PROBLEM: Output the data word for word, dropping every image.

AVAILABLE DATA:
━━━━
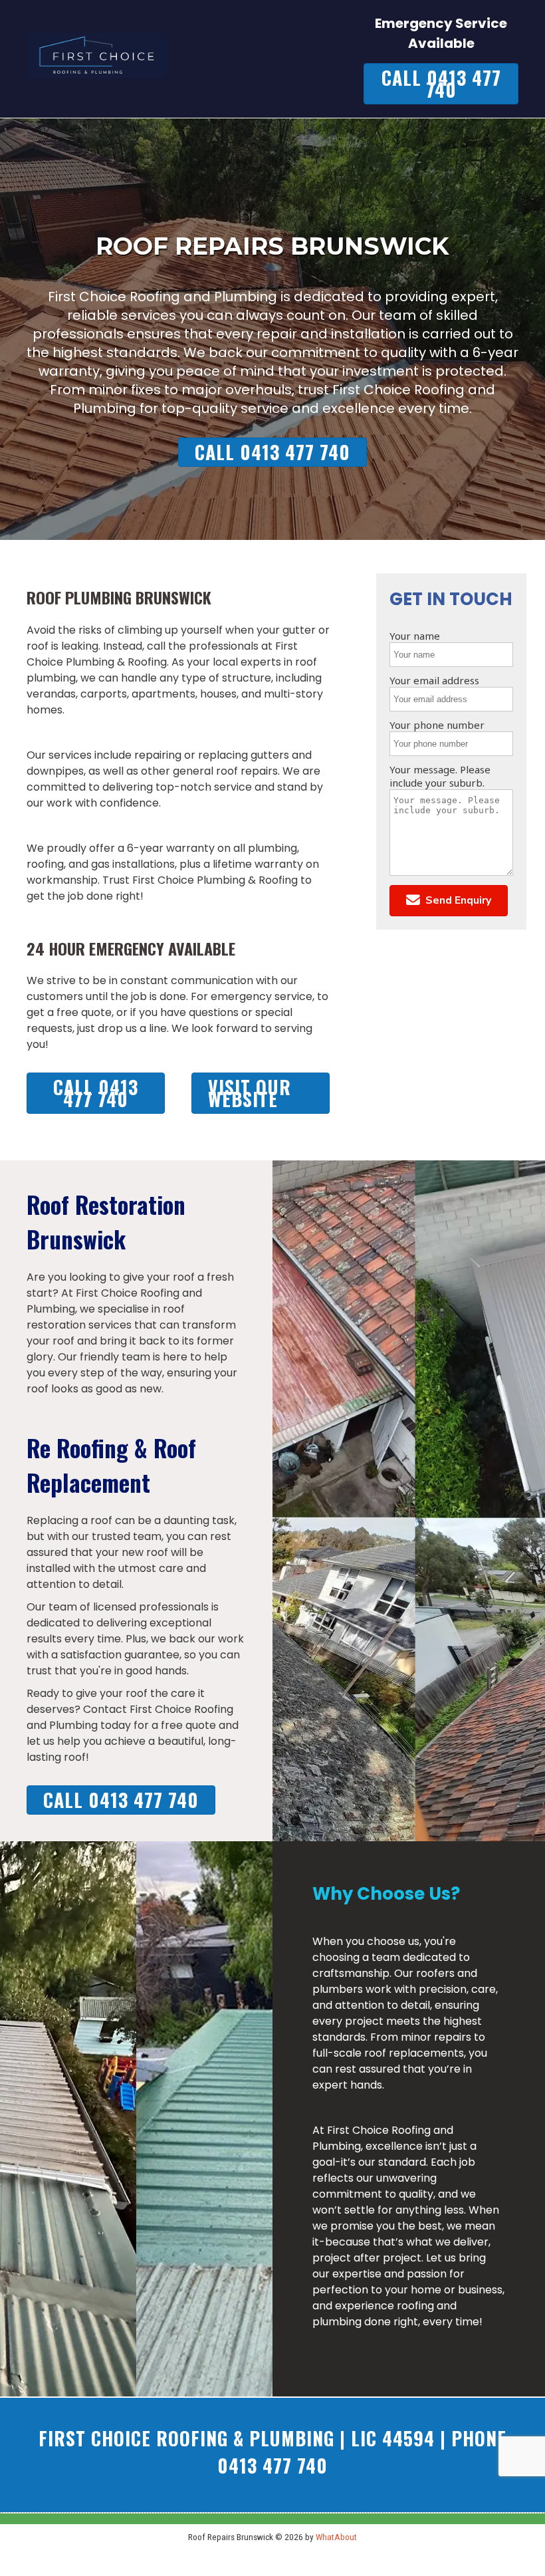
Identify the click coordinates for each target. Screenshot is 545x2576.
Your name (414, 635)
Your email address (434, 680)
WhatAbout (336, 2536)
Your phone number (437, 724)
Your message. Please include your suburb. (439, 776)
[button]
━━━━
TASK RESULT:
Identify the click coordinates for each target. Screenshot is 545x2576.
Your name (414, 635)
Your email address (434, 680)
WhatAbout (336, 2536)
Your phone number (437, 724)
Your message. Please include your suburb. (439, 776)
[button]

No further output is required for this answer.